(Records excerpted from a collection)
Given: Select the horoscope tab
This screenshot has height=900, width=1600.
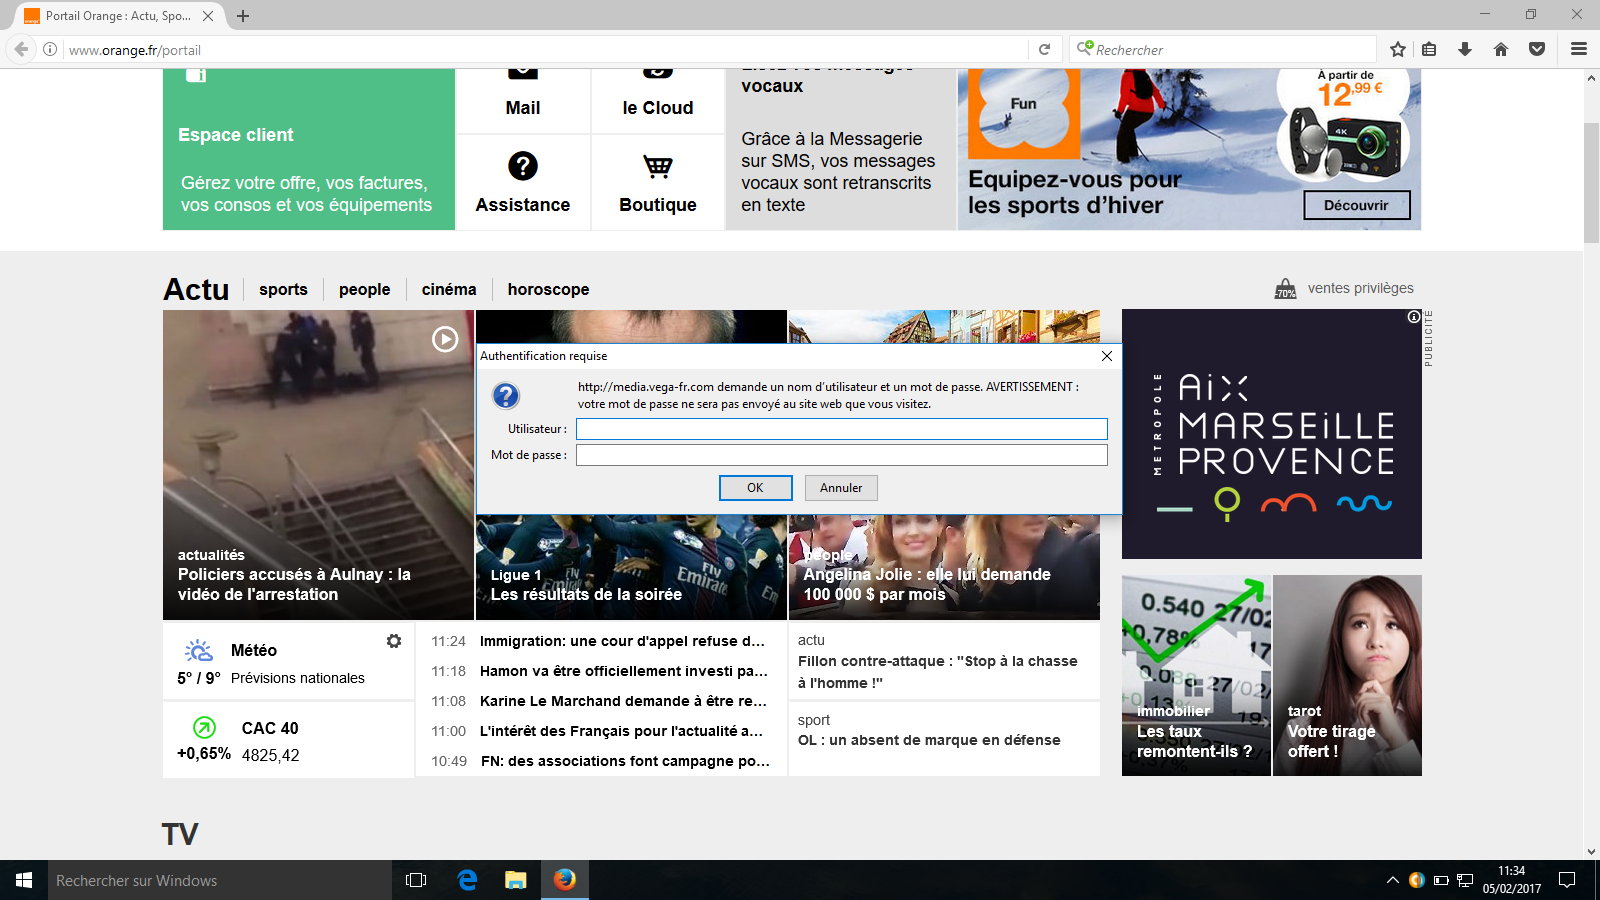Looking at the screenshot, I should coord(548,290).
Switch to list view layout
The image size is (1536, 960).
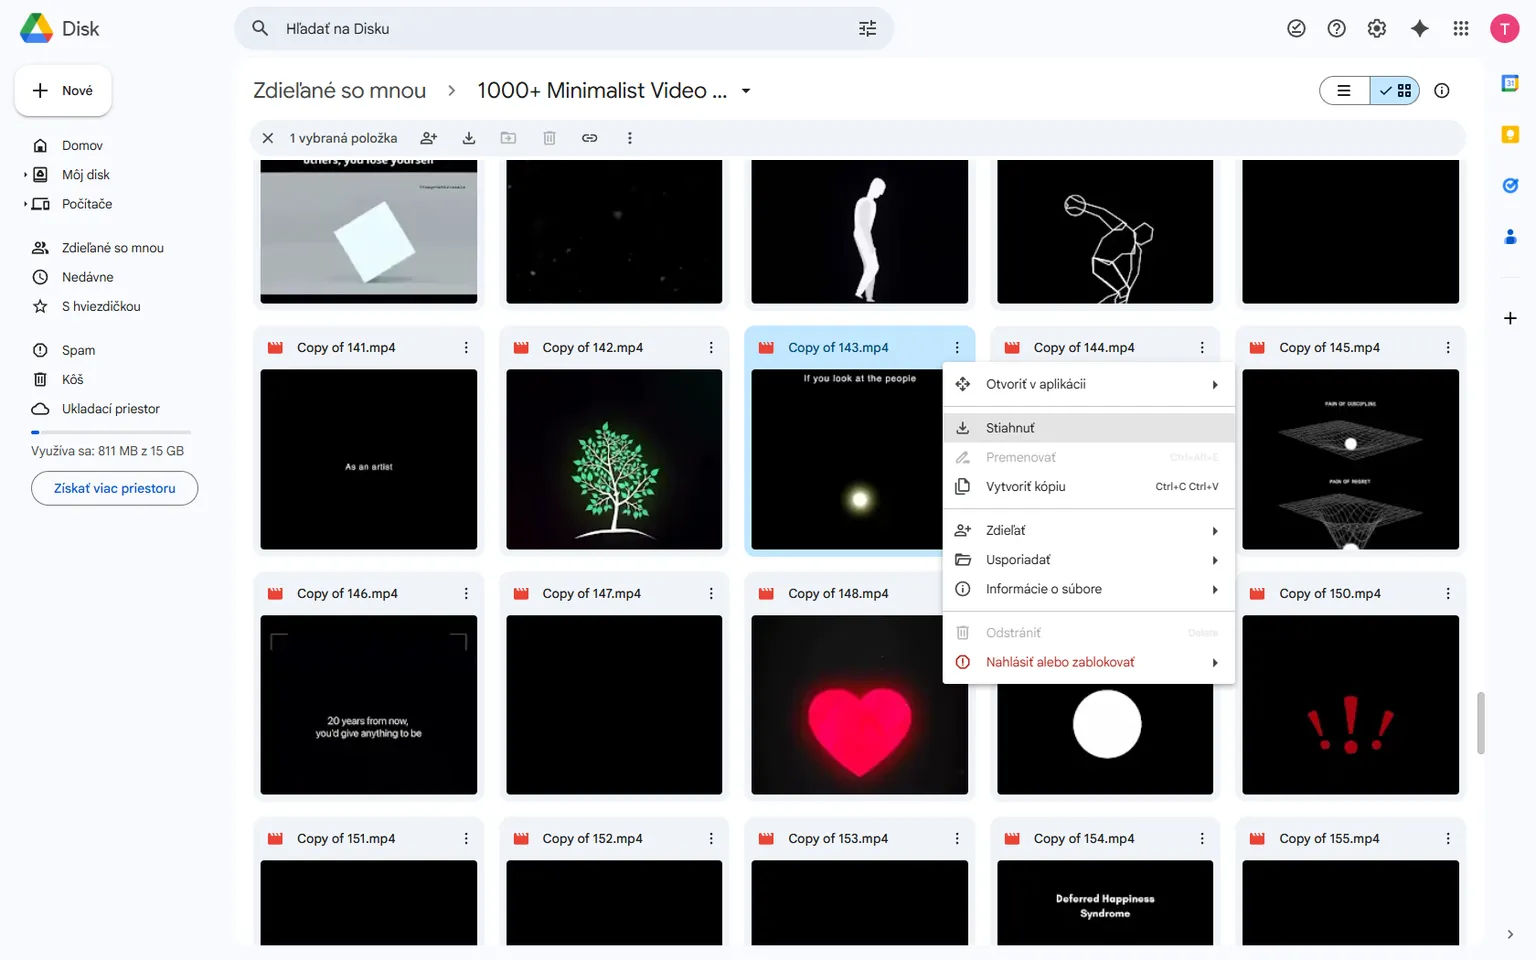[1345, 91]
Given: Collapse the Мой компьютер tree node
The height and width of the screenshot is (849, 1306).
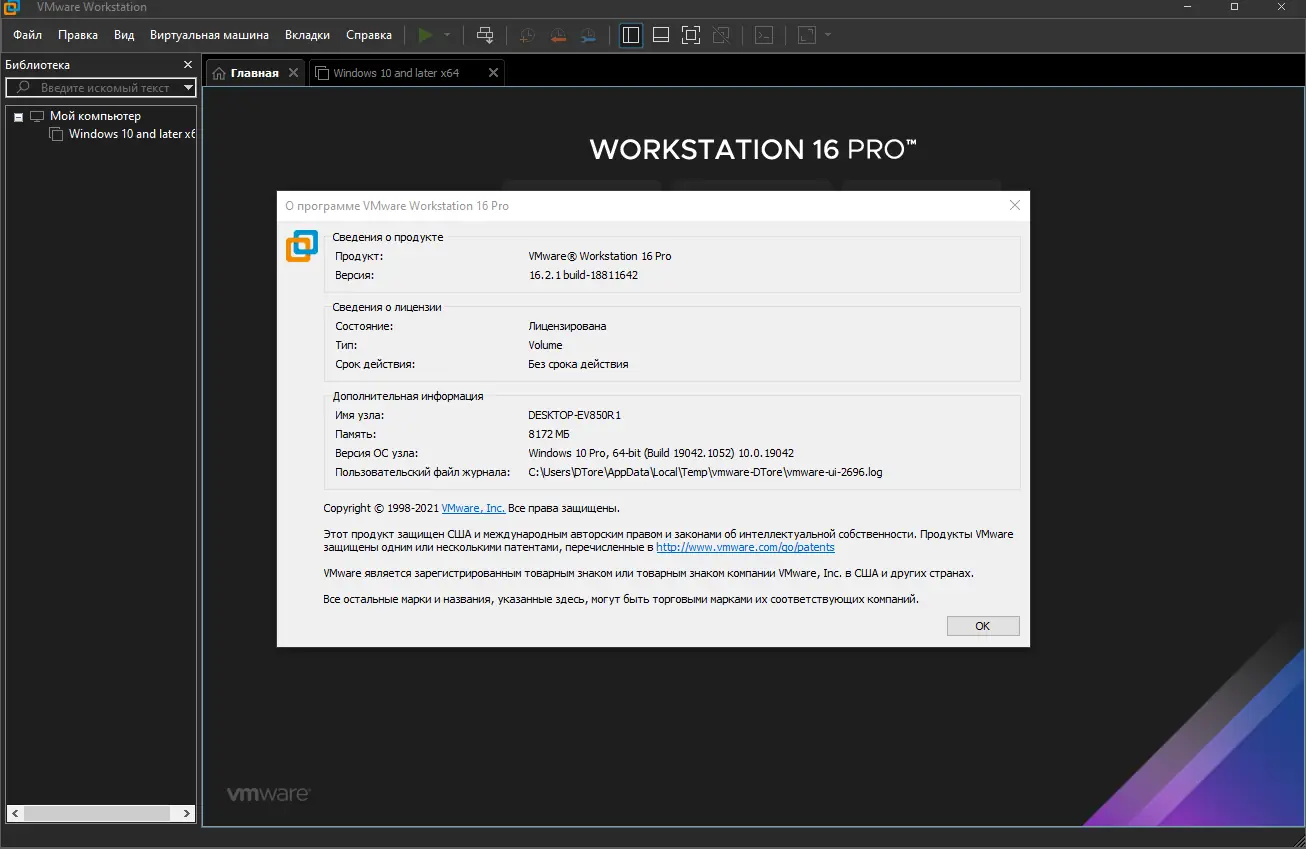Looking at the screenshot, I should pyautogui.click(x=18, y=115).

→ TASK OBJECTIVE: Rewrite the material above as a two-column CSV with the headers input and output, one row per answer: the text that precedes each answer goes in the input field and the answer goes in the output field, each field quoted and with line breaks replaced by spaces. Omit the pictures.

→ EXERCISE SOLUTION:
input,output
"Given: Select the horoscope tab This screenshot has height=900, width=1600.","Looking at the screenshot, I should coord(548,290)."
"Switch to list view layout The image size is (1536, 960).","[1345, 91]"
"Given: Collapse the Мой компьютер tree node The height and width of the screenshot is (849, 1306).","Looking at the screenshot, I should pyautogui.click(x=18, y=115)."